Failure Mode and Effects Analysis (FMEA)

To fail fast can save enormous waste later in the product lifecycle. This tool, Failure Mode and Effects Analysis (FMEA), enables potential errors or faults to be predicted during the early design stages and it is used by many companies as a central pillar of their design process. Clare Farrukh reviews the key features of this tool.

Risk management in innovation – Farrukh CJ and Moultrie, J and Phaal, R and Hunt, F and Mitchell, RF (2007) chapter published in: Managing Business Risk- A Practical Guide to Protecting your Business. Kogan Page, London, Great Britain, pp. 231-245.

FMEA provides a structured approach to the analysis of route causes (of failure), the estimation of severity or impact, and the effectiveness of strategies for prevention. The ultimate output is the generation of action plans to prevent, detect or reduce the impact of potential modes of failure.

In a nutshell, it encourages the design team to consider:

What could wrong
How badly it might go wrong
What needs to be done to prevent or mitigate the problem

FMEA has become a core tool in product development in many organisations and is recommended as a part of an organisation’s quality management system. It originated from the US Military in the late 1940s as a tool to improve the evaluation of reliability of equipment. Its benefits quickly became apparent and it was adopted by aerospace industries and NASA during the Apollo programme in the 1960s. It was later taken up by many of the larger automotive companies, including Ford in the 1970s.
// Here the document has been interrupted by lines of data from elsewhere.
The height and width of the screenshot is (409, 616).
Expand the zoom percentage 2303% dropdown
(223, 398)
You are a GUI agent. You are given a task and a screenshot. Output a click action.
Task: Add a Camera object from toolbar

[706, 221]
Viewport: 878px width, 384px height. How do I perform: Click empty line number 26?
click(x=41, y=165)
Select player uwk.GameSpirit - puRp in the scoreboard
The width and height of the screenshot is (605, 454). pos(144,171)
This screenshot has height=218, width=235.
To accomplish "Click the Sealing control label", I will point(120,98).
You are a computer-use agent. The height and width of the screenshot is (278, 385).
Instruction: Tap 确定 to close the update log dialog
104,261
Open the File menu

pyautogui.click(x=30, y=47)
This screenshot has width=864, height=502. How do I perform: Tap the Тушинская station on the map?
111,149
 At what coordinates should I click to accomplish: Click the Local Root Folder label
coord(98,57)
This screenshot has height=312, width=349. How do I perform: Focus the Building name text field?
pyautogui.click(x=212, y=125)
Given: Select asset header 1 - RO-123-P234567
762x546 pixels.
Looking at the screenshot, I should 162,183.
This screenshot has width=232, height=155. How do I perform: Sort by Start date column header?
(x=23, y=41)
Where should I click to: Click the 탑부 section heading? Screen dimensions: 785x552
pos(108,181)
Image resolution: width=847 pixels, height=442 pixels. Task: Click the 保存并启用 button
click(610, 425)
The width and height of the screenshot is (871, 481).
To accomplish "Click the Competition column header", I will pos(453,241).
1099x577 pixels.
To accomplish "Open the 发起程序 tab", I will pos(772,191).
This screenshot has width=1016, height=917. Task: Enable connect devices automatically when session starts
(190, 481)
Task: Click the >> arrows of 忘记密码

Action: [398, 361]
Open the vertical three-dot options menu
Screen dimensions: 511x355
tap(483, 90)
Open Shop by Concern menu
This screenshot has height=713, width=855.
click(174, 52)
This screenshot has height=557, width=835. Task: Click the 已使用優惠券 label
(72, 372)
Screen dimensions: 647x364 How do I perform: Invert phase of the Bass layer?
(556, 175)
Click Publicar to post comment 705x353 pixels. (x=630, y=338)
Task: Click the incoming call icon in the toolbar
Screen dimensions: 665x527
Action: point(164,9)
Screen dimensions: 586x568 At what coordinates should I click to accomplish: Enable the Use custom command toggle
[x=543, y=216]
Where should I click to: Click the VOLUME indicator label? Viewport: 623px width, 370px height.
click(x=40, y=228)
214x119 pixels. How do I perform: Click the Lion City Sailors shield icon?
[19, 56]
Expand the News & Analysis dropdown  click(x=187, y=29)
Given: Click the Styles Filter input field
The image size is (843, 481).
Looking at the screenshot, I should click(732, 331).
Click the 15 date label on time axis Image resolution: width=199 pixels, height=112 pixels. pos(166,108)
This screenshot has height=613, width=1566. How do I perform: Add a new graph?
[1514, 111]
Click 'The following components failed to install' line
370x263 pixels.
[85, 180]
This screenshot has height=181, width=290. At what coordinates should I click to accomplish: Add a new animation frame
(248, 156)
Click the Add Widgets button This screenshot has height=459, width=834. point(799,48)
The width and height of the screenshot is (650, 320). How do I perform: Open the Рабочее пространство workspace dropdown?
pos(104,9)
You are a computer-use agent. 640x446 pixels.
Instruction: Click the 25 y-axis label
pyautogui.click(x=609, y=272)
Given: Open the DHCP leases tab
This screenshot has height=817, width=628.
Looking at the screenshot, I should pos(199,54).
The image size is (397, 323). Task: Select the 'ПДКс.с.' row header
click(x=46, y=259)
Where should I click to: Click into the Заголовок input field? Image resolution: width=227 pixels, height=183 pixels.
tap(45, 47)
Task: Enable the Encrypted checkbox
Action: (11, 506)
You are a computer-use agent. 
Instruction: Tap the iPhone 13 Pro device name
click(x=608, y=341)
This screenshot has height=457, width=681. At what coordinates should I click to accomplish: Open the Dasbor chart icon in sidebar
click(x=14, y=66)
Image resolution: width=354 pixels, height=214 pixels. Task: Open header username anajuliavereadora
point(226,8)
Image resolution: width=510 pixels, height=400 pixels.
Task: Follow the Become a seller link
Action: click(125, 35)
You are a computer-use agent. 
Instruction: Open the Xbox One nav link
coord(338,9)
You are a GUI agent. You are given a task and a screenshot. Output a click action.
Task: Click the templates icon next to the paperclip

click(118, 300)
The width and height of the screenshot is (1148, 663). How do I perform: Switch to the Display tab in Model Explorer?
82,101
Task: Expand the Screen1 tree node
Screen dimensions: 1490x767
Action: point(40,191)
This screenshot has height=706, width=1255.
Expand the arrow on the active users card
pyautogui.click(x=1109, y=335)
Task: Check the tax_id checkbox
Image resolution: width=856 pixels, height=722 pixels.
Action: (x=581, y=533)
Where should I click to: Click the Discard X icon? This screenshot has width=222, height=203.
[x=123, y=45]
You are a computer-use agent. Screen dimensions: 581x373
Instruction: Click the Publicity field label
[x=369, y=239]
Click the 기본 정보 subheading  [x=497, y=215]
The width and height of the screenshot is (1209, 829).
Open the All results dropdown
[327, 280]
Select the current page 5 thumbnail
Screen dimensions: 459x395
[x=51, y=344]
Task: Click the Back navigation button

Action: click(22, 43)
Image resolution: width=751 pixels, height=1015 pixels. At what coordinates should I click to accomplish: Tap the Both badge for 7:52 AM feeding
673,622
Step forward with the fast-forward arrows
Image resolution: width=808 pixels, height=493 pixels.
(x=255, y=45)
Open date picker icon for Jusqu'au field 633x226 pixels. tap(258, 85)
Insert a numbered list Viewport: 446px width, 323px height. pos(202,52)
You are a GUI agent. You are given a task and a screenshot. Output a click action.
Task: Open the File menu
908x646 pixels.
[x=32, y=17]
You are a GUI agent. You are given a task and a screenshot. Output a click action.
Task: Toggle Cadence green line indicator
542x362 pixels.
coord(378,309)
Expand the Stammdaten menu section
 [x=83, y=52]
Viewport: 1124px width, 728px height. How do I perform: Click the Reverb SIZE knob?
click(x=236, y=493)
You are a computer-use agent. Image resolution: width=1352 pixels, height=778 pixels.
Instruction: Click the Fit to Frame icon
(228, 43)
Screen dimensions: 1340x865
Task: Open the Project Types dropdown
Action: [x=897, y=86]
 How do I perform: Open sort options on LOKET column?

The basic logic can be applied at a number of levels, including organisational issues, strategy issues, product design issues, production processes and individual components. Typically, it is used to analyse either a product design or production process:

Product or Design FMEA

Question: What could go wrong with a product while in service as a result of a weakness in design?

Carried out during the early stages of a design project
Tends to assume that the product will be produced to the required design specifications
Aims to reduce reliance on process controls and inspection to overcome limitations in the basic design and thus, need to consider the technical and physical limitations of the manufacturing and assembly processes

Process FMEA

Question: What could go wrong with a product during manufacture or while in service as a result of non-compliance to specification or design?

Typically, the information is collated and presented in a tabular format, as shown in Figure below.

Figure: FMEA worksheet Method

Method should include the following elements

1. Level of analysis: The analysis can be carried out at a project, product, system, subsystem or component level. It is important to be clear about the level at which the current analysis is taking place. A hierarchical organisation of analysis enables the design team to drill down to detail where appropriate.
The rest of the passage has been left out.